Additionally, we are using IMemoryCache rather than IDistributedCache, which is more scalable. As was already said, modifying the usage is simple but will reduce functionality. Since IDistributedCache does not allow expiration tokens, the method described here cannot be used to remove pages in bulk. Naturally, nothing prevents you from coming up with a different approach, but unsophisticated implementations will almost surely have a negative impact on performance.
Summary
The creation of simple response caching middleware that enables manual invalidation of items both individually and in bulk using tags was covered in this post.
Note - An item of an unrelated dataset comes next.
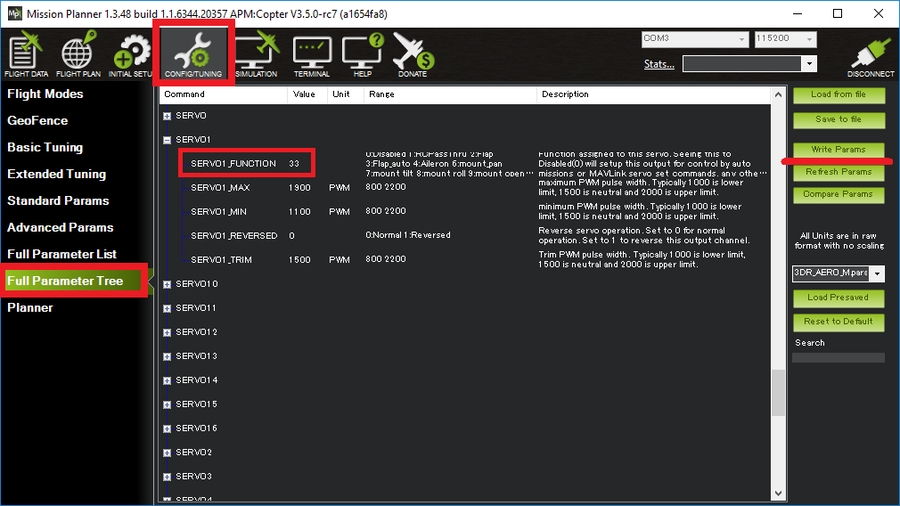Click the Initial Setup icon
Viewport: 900px width, 506px height.
pyautogui.click(x=130, y=53)
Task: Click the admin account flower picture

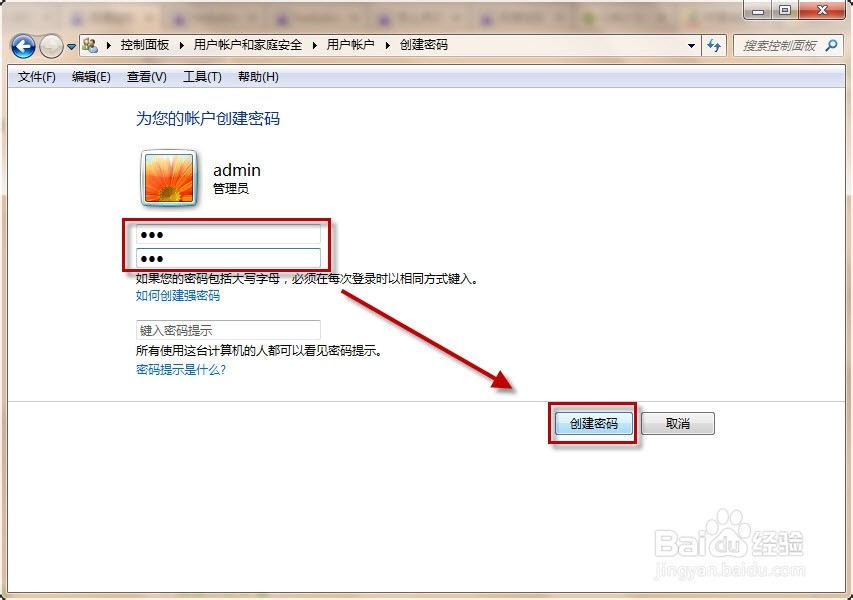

To store pages (or other action results like JSON) in an in-memory cache, we combined an action filter with a middleware component. Then, we made a number of methods available on our CacheClient class to enable the deletion of cache entries.
The example code should not be used in place of the built-in response caching, which offers far more capability, although it might be helpful in some circumstances.